_Direction_
Repeat without alteration the rows that begin with the line containing "Task: Switch library to thumbnail grid view" and run through the end of the rows, including both ends, and omit the pictures from your reply.

-*-

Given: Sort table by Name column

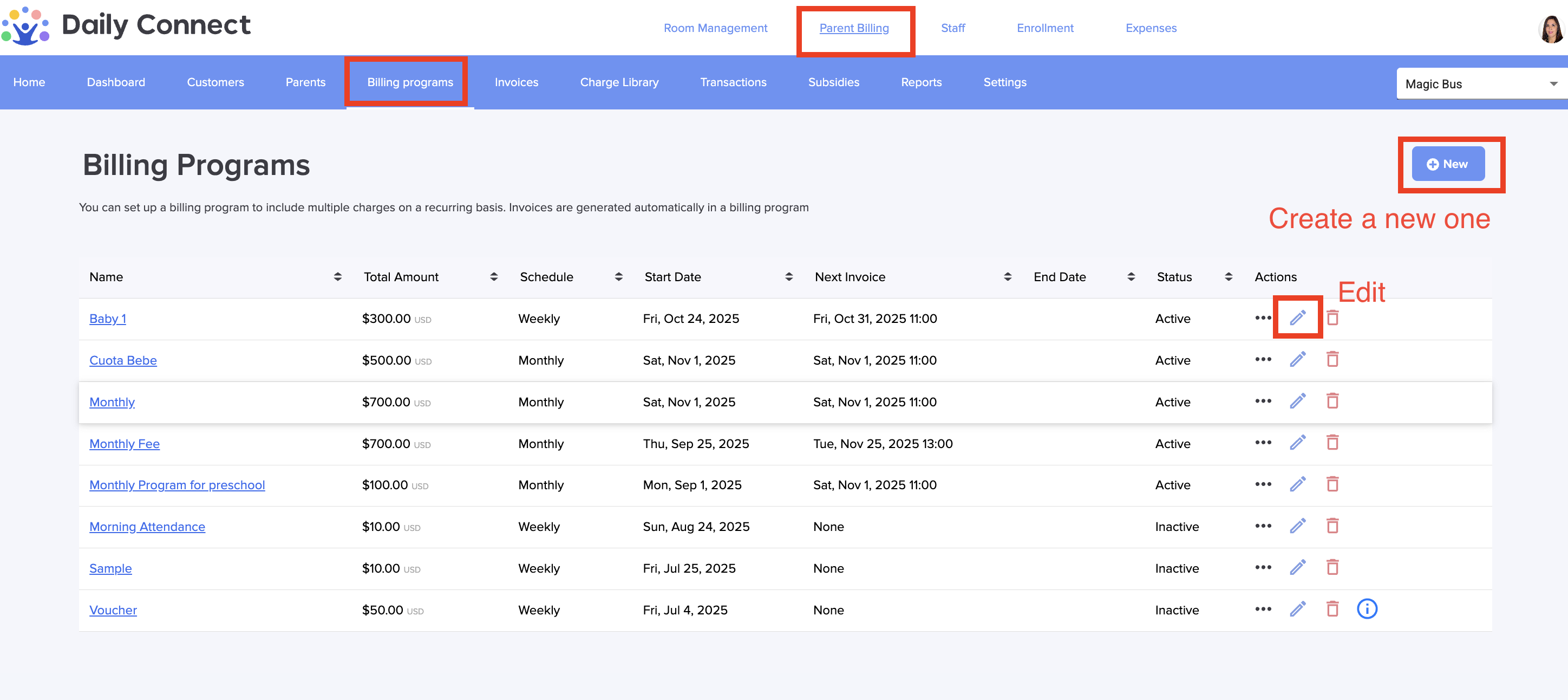Looking at the screenshot, I should [x=337, y=277].
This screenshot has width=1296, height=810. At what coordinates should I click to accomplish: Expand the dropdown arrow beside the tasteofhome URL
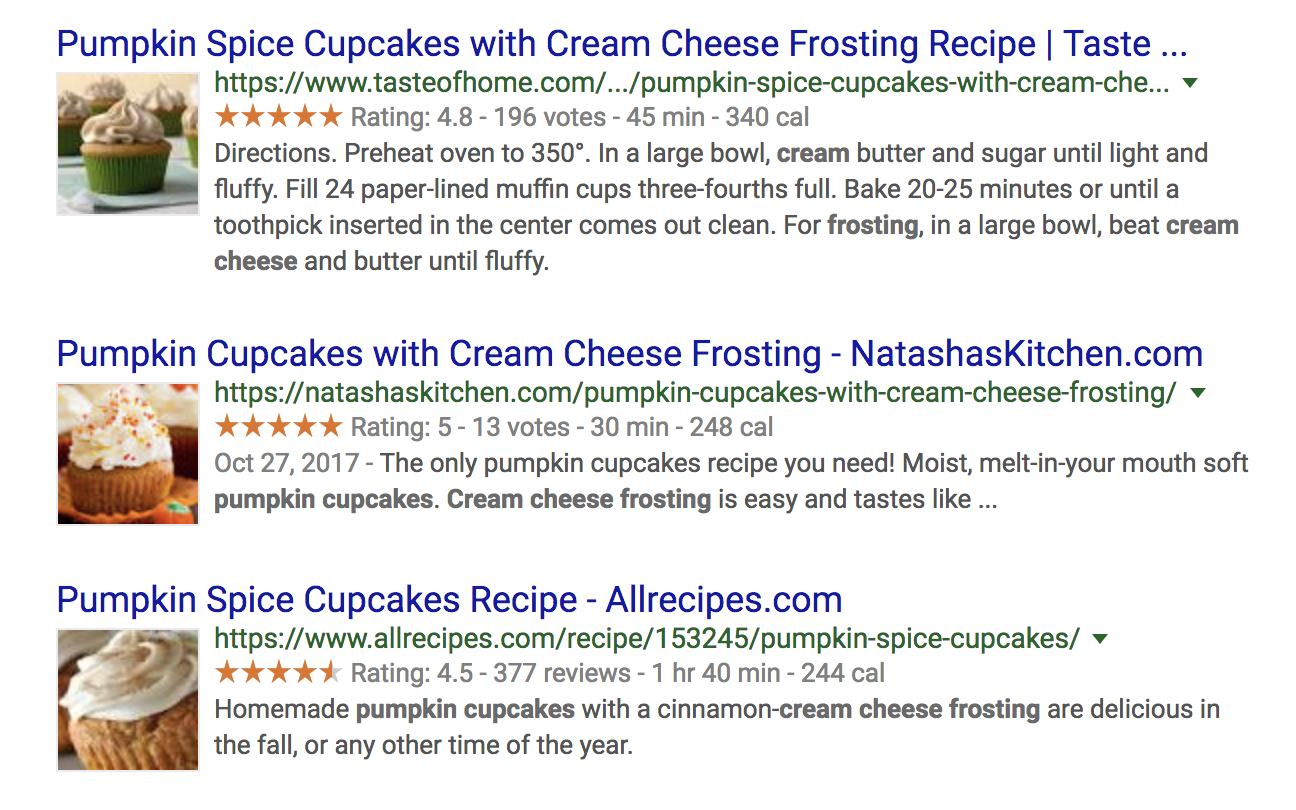point(1190,83)
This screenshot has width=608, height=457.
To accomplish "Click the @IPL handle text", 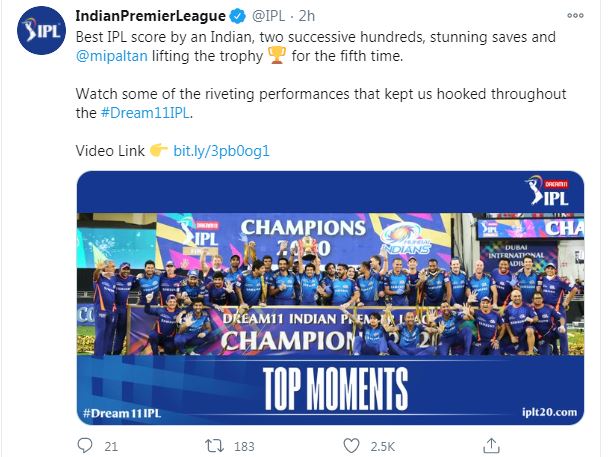I will 269,16.
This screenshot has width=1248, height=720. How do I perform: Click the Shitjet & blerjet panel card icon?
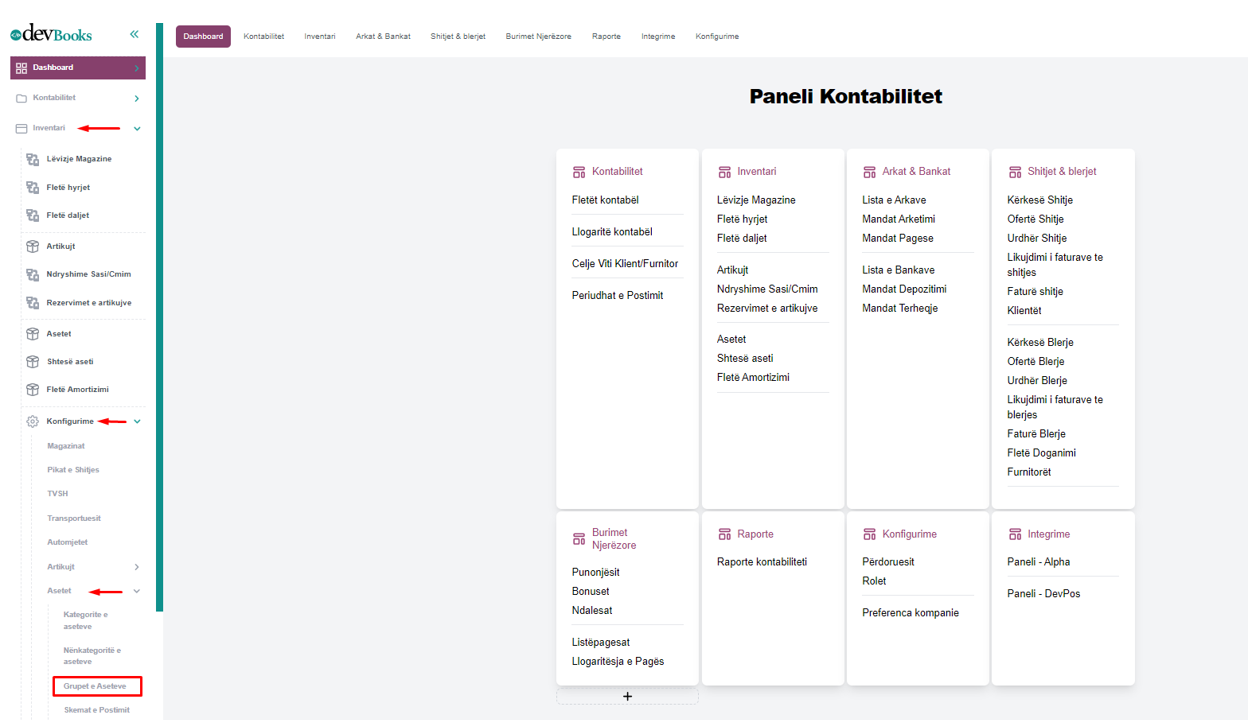pos(1015,172)
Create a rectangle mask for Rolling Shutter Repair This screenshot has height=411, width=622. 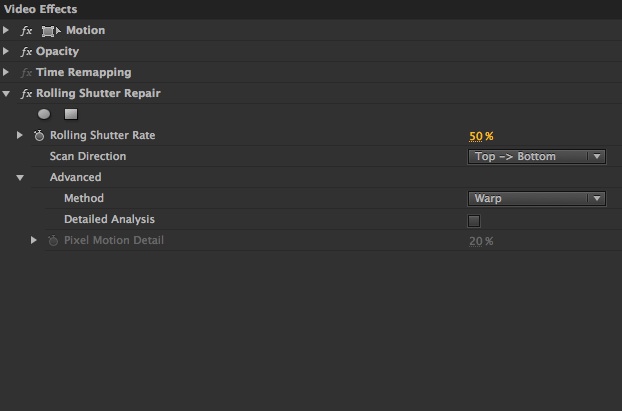[x=71, y=114]
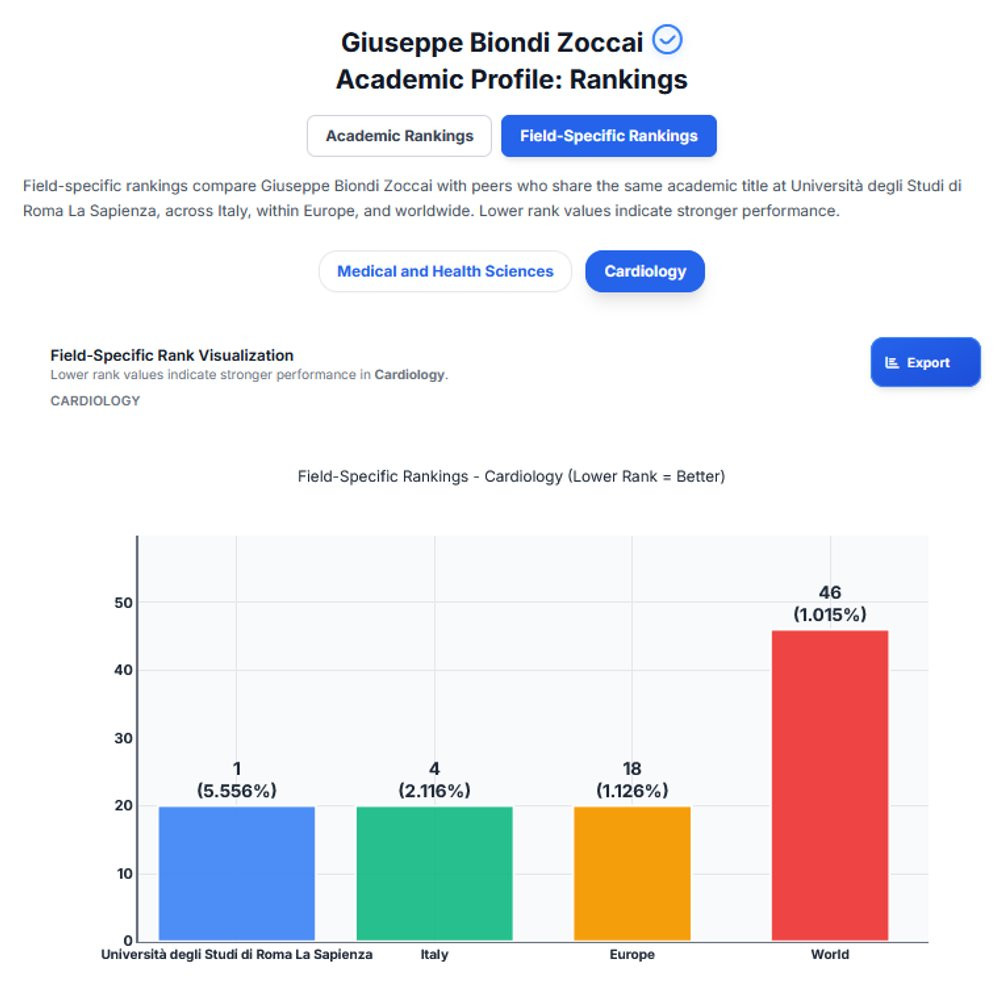Export the rank visualization chart
1008x996 pixels.
[x=926, y=362]
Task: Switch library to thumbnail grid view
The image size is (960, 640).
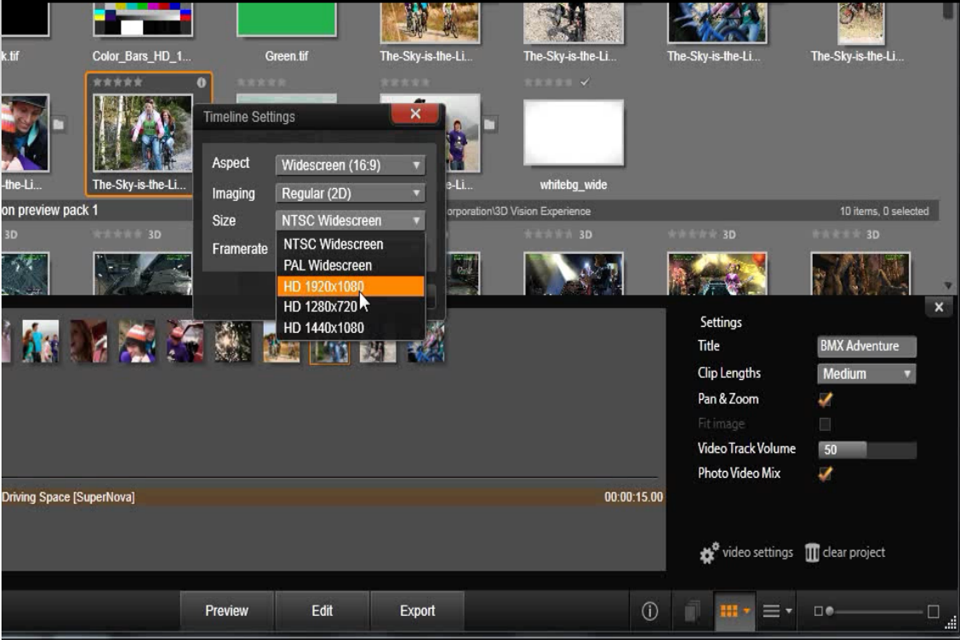Action: pyautogui.click(x=729, y=611)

-*-

_Reply to the exercise_
Task: Switch library to thumbnail grid view
The image size is (960, 640).
Action: pyautogui.click(x=729, y=611)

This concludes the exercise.